**PASSAGE EXTRAIT**:
.....
Comme toute exposition du Luxembourg, il faut s’attendre à la fois à dépenser une fortune (9 euros pour les tarifs réduits) pour une visite somme toute assez éphémère, et à supporter les commentaires insipides doctement énoncés par quelque vieillarde autochtone, s’extasiant devant la « ligne » (sic !) d’Arcimboldo et moult autres atrocités du même acabit. De surcroît, le sens logique de la visite s’obstine à demeurer obscur : ni thématique, ni chronologique, on peine à comprendre exactement quelle se veut être la cohérence interne de l’ordre d’exposition, si ce n’est celle de disposer les toiles en fonction de la place qu’offre chacune des salles.

Toutefois, et la chose est suffisamment rare pour être soulignée, le Luxembourg propose l’essentiel des toiles majeures d’Arcimboldo et non une ou deux œuvres importantes, tant bien que mal meublées par d’inutiles apprêts comme ce fut le cas pour Botticelli ou Véronèse. Le catalogue en ligne du Sénat est à cet égard fort éloquent, et la qualité des œuvres exposées mérite très clairement le détour.
.....
**ENREGISTREMENTS DE DONNÉES**:

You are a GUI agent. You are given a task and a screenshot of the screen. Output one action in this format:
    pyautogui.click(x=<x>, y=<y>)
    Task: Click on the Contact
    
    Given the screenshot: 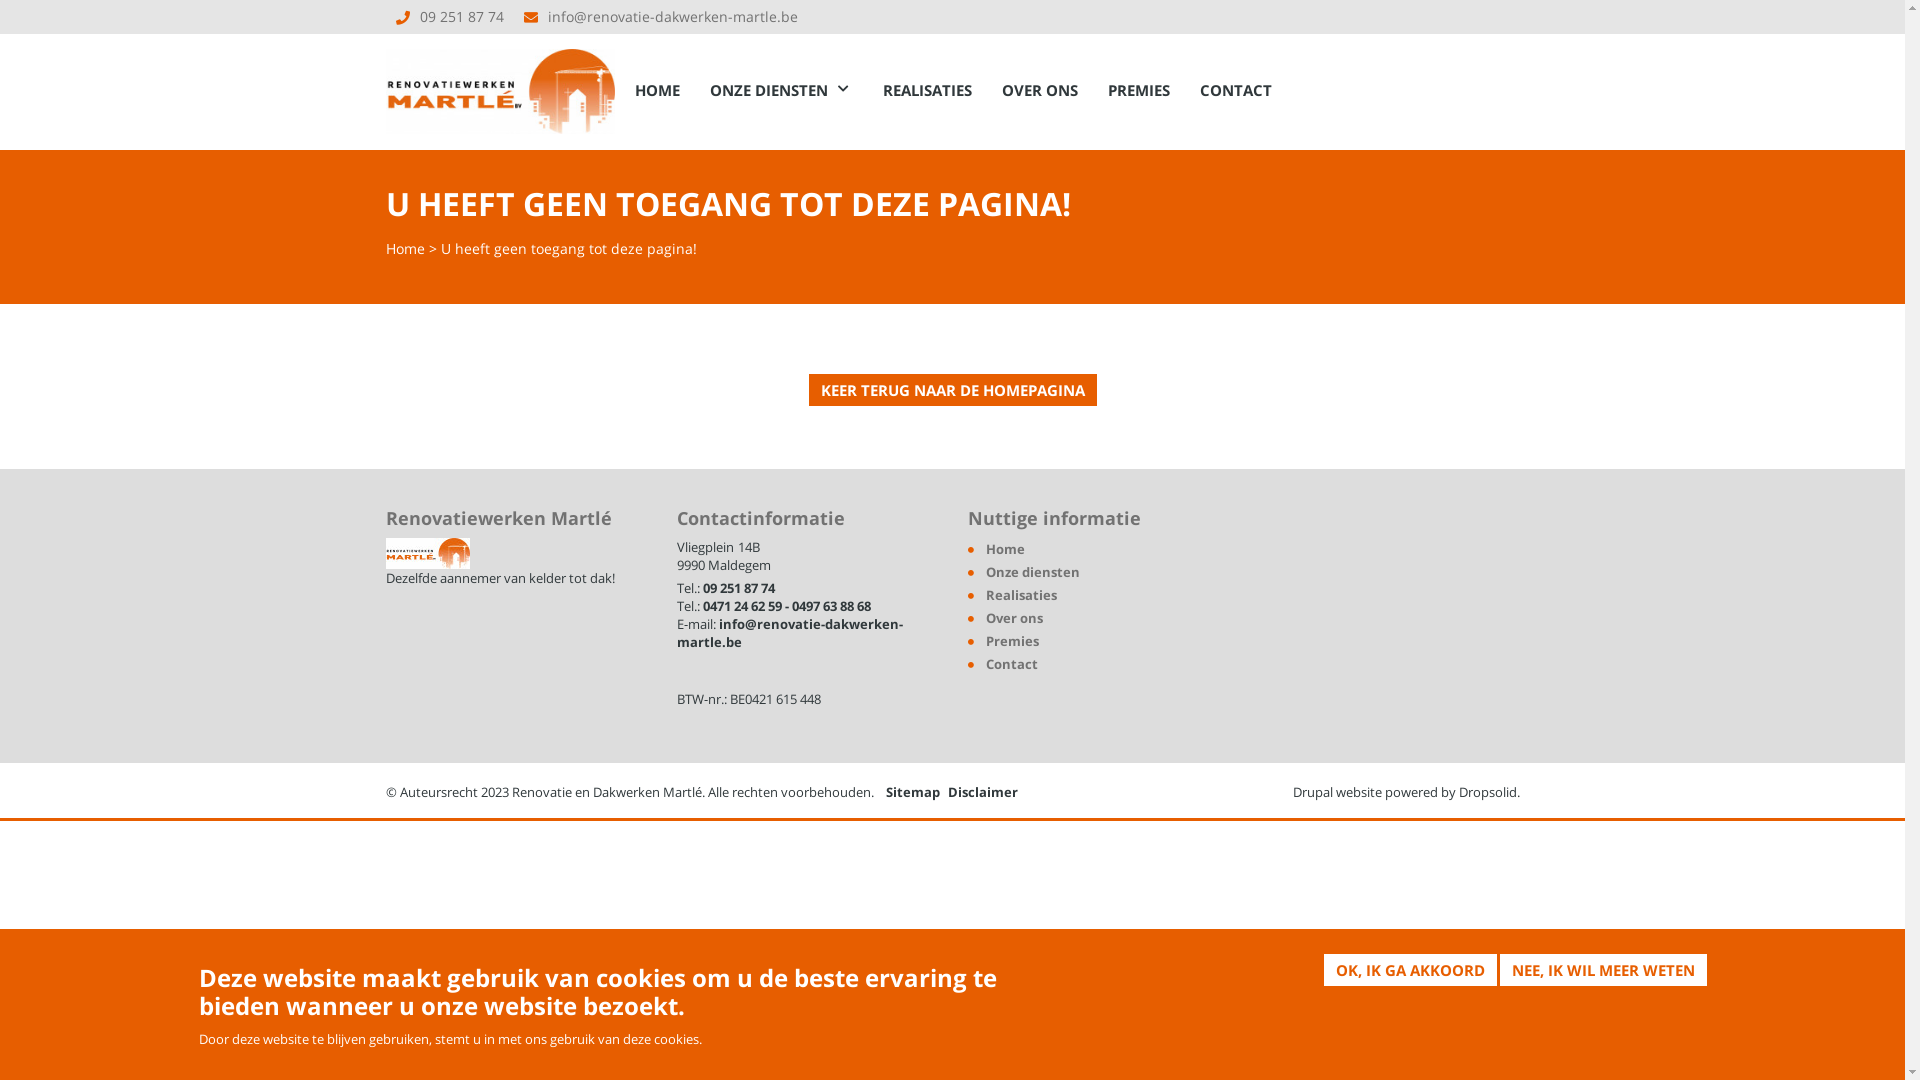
.....
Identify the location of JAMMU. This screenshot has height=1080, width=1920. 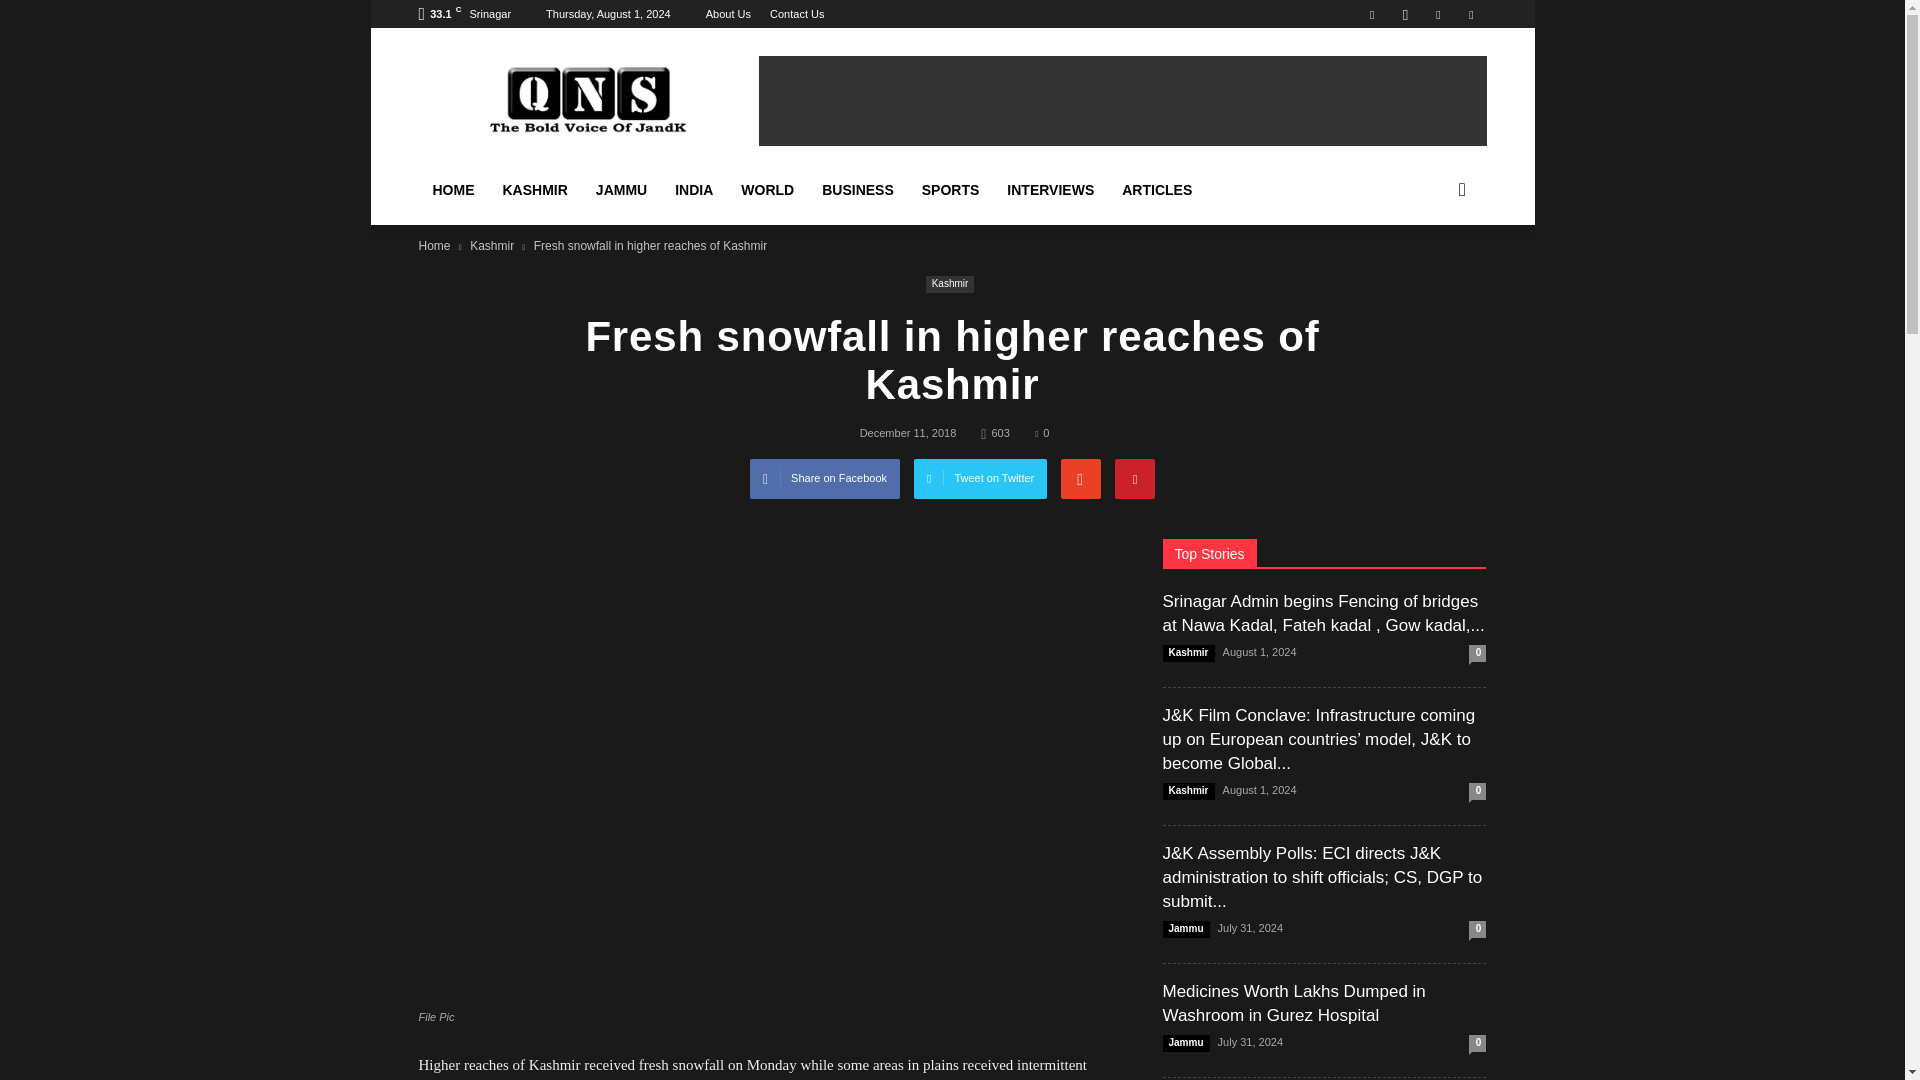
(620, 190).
.....
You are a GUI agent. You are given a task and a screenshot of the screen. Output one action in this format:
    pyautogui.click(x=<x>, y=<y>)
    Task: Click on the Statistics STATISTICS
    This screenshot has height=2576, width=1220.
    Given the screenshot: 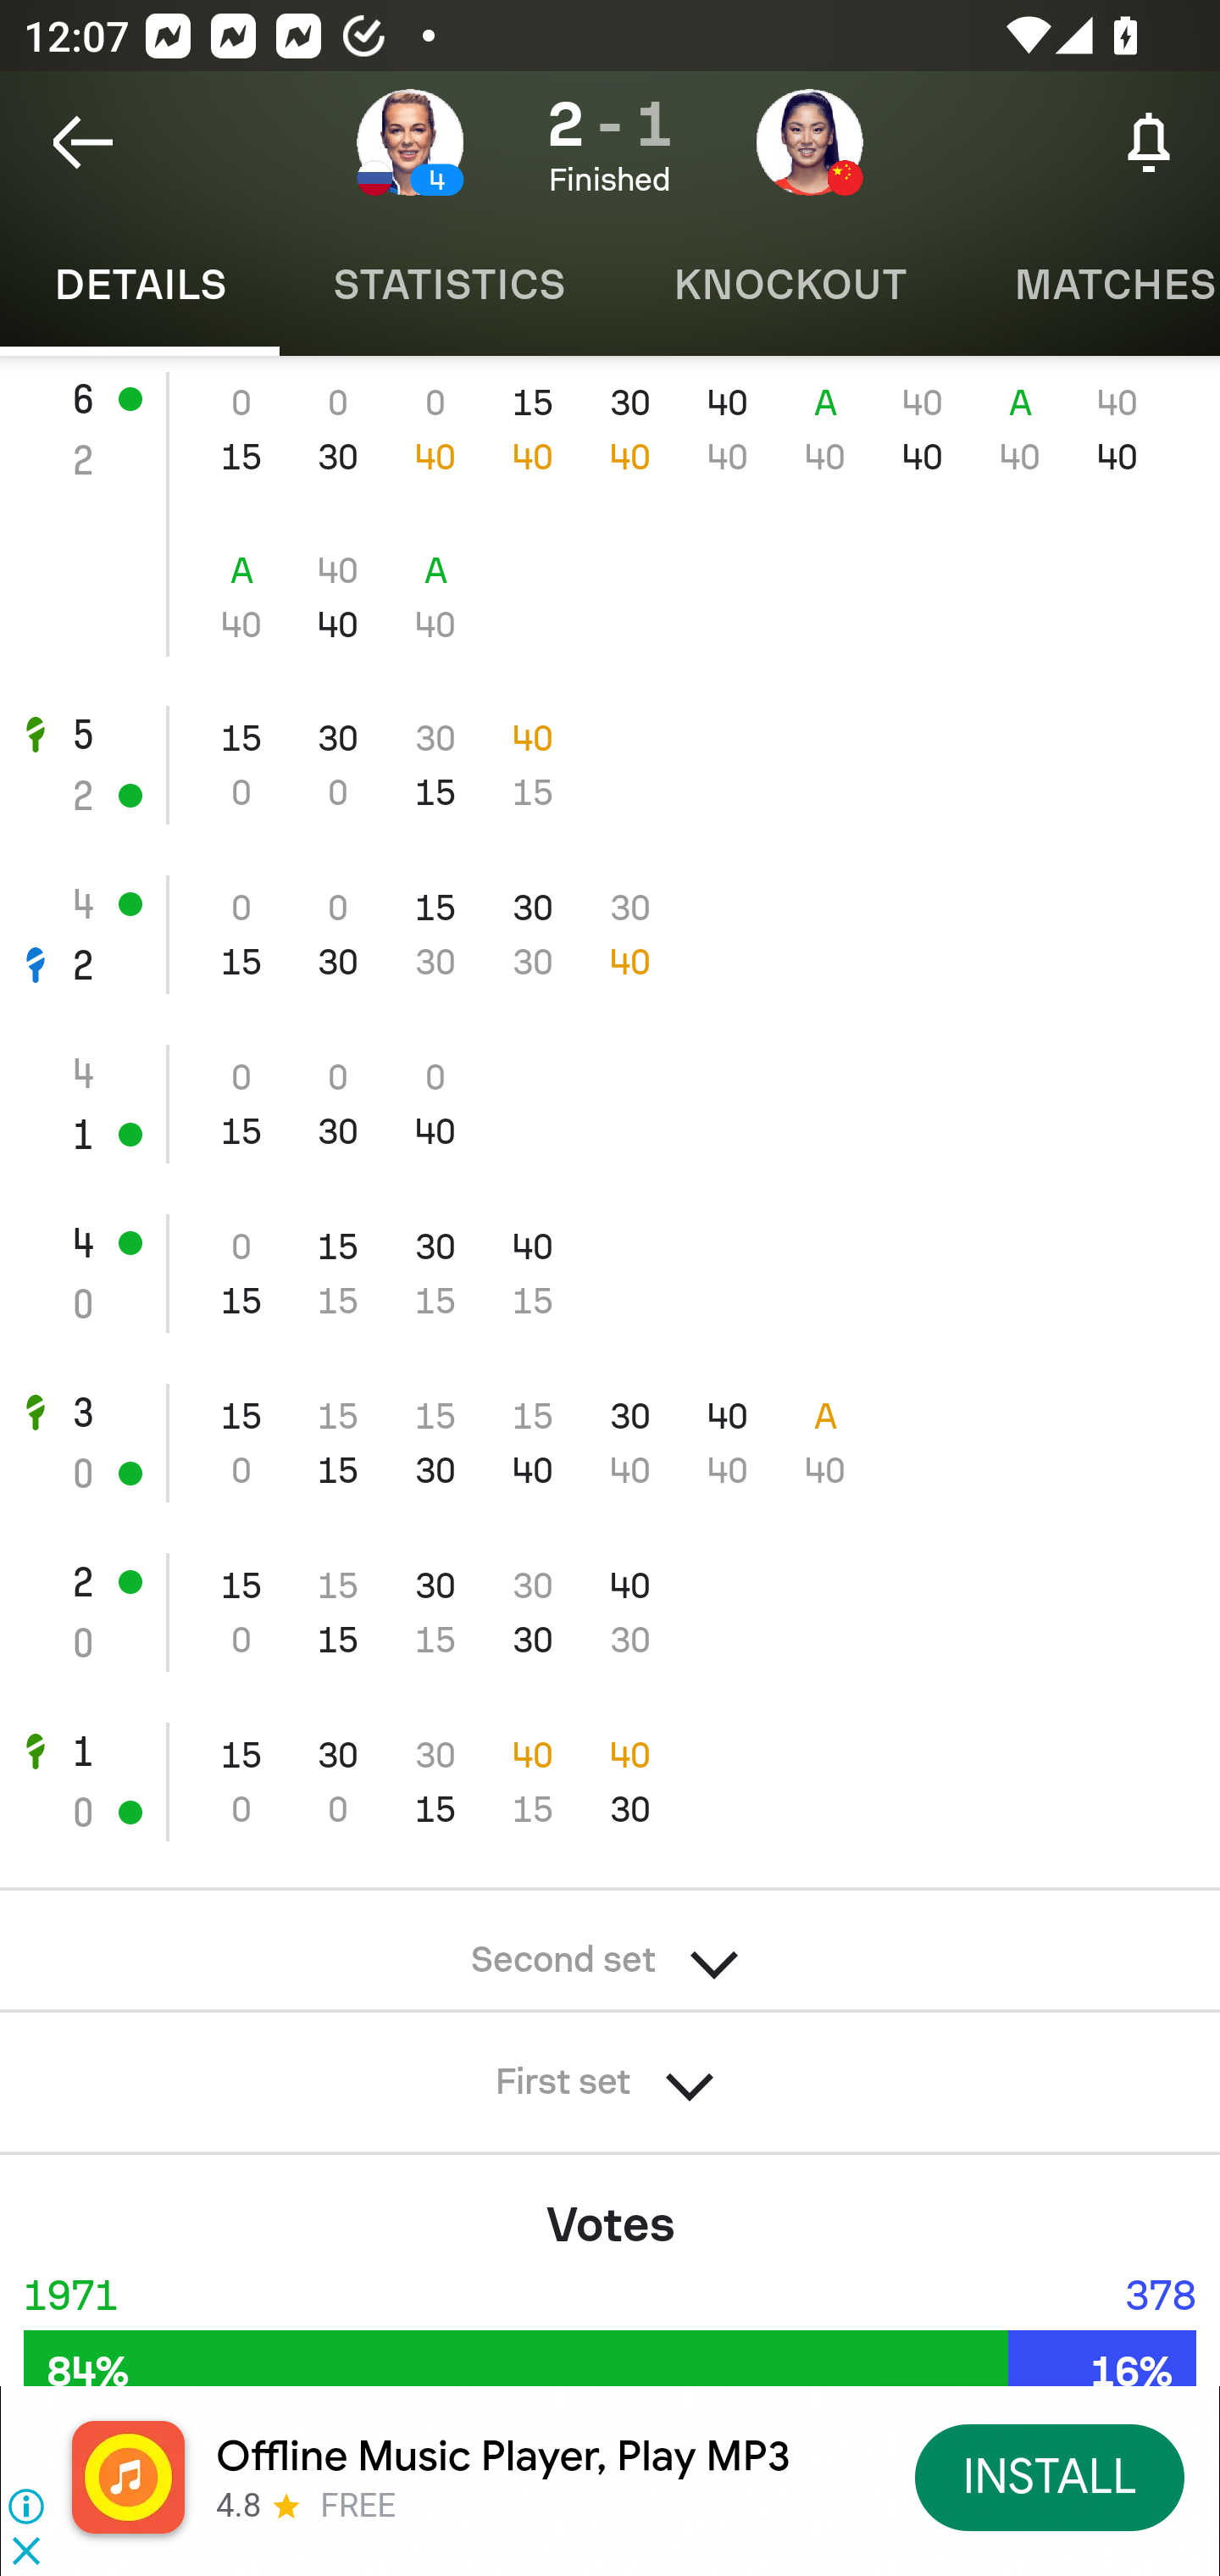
.....
**OBJECTIF DE L'EXERCICE**: Veuillez transcrire à l'identique la partie du texte sur l'exposition Arcimboldo qui s'ouvre sur les mots « Comme toute exposition » et se clôt sur « chacune des salles. ».

**SOLUTION DU PROBLÈME**:
Comme toute exposition du Luxembourg, il faut s’attendre à la fois à dépenser une fortune (9 euros pour les tarifs réduits) pour une visite somme toute assez éphémère, et à supporter les commentaires insipides doctement énoncés par quelque vieillarde autochtone, s’extasiant devant la « ligne » (sic !) d’Arcimboldo et moult autres atrocités du même acabit. De surcroît, le sens logique de la visite s’obstine à demeurer obscur : ni thématique, ni chronologique, on peine à comprendre exactement quelle se veut être la cohérence interne de l’ordre d’exposition, si ce n’est celle de disposer les toiles en fonction de la place qu’offre chacune des salles.